En fin, los Doce observan: circulan por la ciudad para darse una idea exacta de la
situación. Los textos dicen que fray Martín de Valencia se sorprende de que los
templos de los ídolos estén todavía en pie y pregunta a Juan de Tecto y a sus
compañeros lo que habían hecho en un tono que dejaba descubrir el reproche.
“Aprendemos la teología que de todo ignoró S. Agustín”, responde el fraile flamenco,
quien insiste en el interés de conocer la lengua de los indios. Hay toda una filosofía
que los Doce harán suya: comprender antes de actuar.

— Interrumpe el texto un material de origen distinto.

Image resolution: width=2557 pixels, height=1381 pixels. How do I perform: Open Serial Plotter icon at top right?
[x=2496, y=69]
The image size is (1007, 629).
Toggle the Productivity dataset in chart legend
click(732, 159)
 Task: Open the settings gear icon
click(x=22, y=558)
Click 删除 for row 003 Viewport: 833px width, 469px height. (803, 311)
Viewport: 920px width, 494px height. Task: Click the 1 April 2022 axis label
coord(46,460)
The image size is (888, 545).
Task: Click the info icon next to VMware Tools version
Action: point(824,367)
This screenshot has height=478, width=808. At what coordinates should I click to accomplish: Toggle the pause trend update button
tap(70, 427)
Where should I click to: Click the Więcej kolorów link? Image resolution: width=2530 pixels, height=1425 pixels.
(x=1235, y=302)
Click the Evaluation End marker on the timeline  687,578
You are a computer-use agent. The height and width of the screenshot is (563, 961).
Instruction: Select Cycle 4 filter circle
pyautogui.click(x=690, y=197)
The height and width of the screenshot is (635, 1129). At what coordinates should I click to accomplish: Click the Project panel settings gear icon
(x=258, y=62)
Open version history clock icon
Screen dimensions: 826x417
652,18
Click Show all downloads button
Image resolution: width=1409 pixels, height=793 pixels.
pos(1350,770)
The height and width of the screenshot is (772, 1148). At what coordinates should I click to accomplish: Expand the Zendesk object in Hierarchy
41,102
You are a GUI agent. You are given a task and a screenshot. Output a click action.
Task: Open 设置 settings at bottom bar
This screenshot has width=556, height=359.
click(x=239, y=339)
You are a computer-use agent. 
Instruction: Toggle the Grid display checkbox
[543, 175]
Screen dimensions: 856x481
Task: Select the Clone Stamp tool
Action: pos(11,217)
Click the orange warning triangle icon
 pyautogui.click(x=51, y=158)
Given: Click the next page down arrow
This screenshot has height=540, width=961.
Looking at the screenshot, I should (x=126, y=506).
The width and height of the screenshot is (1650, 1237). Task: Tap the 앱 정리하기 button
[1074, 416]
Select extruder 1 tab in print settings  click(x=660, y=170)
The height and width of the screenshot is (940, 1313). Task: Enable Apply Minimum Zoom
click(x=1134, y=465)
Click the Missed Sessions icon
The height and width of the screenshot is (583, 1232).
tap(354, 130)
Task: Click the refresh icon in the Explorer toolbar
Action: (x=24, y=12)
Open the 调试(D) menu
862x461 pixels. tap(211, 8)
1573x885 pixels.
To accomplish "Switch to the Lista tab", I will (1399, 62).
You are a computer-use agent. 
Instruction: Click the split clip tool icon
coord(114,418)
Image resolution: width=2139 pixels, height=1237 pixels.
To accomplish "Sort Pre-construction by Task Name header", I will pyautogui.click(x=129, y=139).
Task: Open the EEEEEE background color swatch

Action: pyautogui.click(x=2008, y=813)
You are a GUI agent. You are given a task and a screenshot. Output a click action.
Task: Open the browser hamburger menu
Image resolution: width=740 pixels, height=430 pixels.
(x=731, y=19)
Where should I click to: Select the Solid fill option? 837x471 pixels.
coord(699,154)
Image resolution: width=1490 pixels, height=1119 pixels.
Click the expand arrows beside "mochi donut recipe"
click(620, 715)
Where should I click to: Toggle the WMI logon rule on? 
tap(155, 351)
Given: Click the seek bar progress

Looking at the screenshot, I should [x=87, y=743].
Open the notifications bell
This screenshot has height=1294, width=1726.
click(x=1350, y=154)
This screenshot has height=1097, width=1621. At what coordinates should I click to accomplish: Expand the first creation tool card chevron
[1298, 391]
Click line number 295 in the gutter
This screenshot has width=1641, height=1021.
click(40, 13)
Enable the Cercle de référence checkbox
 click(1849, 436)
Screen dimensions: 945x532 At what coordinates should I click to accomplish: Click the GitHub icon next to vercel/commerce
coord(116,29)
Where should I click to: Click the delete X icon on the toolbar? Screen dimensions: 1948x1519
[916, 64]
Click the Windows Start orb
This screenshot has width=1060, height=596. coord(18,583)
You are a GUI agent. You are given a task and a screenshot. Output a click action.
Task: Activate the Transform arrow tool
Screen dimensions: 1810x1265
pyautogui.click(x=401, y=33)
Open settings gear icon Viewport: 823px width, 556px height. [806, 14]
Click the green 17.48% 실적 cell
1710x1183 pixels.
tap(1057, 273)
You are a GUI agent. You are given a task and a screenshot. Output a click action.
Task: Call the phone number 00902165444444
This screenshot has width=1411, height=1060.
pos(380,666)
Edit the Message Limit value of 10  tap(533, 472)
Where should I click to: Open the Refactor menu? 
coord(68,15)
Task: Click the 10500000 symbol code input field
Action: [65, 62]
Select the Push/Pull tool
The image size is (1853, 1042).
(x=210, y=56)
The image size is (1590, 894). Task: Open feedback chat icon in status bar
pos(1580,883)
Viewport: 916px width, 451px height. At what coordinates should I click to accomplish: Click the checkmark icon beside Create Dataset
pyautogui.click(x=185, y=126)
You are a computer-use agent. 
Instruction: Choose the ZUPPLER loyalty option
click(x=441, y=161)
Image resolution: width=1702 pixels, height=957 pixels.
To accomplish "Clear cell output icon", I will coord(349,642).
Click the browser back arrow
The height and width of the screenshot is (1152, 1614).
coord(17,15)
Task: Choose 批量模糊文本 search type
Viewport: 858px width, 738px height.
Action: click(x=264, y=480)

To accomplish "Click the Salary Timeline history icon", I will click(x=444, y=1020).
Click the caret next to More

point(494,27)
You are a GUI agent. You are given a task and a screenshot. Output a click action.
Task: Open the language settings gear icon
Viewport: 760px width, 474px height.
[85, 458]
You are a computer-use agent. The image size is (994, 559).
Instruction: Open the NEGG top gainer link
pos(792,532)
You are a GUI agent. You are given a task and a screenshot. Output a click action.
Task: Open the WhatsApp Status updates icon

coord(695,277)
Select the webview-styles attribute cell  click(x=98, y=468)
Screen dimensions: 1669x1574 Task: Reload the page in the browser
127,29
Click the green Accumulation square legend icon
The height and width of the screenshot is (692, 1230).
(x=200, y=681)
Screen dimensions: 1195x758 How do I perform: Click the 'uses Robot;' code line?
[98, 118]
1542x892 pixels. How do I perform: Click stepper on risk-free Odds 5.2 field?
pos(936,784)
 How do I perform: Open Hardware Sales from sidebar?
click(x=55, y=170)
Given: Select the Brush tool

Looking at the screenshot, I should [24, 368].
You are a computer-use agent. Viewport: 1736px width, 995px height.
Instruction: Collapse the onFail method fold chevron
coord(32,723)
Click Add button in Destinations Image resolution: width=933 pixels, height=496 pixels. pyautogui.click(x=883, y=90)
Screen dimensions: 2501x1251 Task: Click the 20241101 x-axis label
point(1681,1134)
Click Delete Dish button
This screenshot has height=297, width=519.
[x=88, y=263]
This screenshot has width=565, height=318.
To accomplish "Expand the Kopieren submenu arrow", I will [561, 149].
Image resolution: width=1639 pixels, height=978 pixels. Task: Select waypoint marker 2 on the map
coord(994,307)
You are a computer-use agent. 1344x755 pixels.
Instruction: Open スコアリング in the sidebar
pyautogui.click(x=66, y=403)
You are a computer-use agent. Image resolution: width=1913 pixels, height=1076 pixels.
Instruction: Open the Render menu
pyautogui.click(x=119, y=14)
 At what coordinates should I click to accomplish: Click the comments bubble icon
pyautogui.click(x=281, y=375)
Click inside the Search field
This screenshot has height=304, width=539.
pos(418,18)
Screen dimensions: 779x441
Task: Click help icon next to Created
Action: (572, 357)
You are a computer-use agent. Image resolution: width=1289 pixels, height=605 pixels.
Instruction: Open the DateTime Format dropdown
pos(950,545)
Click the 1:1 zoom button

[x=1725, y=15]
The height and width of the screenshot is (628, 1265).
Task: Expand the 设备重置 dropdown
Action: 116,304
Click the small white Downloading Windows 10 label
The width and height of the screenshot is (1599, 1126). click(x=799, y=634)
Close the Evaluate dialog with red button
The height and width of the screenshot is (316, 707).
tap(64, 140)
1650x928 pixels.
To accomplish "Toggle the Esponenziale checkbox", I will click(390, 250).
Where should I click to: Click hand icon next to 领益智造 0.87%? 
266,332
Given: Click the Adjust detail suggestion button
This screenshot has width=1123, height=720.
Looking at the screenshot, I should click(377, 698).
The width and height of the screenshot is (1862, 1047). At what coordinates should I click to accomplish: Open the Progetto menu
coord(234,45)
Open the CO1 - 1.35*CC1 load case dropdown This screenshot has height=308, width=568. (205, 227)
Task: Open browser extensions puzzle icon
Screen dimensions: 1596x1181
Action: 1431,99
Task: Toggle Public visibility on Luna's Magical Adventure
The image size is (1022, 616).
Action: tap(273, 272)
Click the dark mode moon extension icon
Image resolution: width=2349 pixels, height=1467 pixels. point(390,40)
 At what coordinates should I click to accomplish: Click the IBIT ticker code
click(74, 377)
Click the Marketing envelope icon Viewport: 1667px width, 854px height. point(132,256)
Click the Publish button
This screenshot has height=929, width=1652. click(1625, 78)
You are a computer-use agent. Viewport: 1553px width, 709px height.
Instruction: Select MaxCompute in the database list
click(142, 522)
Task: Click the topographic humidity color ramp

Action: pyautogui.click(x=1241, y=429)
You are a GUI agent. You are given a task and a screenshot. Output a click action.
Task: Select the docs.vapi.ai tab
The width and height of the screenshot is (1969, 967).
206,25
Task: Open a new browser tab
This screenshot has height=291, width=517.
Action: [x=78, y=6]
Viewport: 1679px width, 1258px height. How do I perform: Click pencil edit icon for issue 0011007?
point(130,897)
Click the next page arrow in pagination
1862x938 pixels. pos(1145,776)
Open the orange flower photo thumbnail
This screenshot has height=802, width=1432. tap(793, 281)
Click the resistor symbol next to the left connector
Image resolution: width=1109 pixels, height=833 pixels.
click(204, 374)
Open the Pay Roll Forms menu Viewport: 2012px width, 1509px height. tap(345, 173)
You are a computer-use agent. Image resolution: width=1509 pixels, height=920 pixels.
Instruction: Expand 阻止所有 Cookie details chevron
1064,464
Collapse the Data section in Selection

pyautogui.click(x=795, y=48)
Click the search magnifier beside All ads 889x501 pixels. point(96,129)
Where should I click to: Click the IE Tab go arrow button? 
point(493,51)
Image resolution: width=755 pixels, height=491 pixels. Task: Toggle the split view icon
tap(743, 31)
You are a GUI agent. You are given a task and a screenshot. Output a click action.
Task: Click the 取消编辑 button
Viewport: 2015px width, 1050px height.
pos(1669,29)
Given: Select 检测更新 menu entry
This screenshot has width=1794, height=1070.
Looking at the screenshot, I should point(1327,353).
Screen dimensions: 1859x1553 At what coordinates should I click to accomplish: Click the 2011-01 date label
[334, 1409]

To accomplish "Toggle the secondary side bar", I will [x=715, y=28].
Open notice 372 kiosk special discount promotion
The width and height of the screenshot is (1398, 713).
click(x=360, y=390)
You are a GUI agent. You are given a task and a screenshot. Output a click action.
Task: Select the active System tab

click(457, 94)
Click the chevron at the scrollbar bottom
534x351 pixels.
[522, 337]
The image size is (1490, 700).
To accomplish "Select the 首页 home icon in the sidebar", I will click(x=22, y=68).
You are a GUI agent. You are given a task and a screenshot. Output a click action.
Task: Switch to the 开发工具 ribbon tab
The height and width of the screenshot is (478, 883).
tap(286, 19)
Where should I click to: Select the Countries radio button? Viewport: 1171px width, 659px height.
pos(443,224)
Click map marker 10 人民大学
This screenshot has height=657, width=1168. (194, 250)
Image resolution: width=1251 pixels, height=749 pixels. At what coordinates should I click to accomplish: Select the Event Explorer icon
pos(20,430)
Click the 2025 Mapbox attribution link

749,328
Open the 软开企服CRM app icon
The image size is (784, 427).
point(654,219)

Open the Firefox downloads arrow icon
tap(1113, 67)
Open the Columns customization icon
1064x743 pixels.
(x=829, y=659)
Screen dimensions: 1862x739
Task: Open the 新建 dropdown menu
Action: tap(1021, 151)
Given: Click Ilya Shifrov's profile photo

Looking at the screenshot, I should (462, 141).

La puesta en escena de Cortés y el talento oratorio de los predicadores hicieron de los
coloquios un triunfo para el campo cristiano. Quebrantados en sus convicciones, los
jefes aztecas van a terminar por abjurar y solicitar el bautismo. Un texto ha fijado ese
momento clave en el proceso de evangelización, ese instante decisivo en que el poder
religioso se balancea en manos de los frailes menores. Sahagún, siendo también
franciscano, hace ciertamente entender la fe en el mensaje y la fuerza de convicción
que animan a los Doce. Pero, por lo mismo, no ha callado el eco del drama interior que
se desarrolla entonces en el corazón de los indios. No es menor ahí el interés de este
texto elocuente.
(DUVERGER, Christian. La conversión de los indios de Nueva España : con el texto
de los Coloquios de los Doce de Bernardino de Sahagún (1564), 1ª Reimp., México,
Fondo de Cultura Económica, 1996, pp. 30-34. ISBN 968-16-4295-3).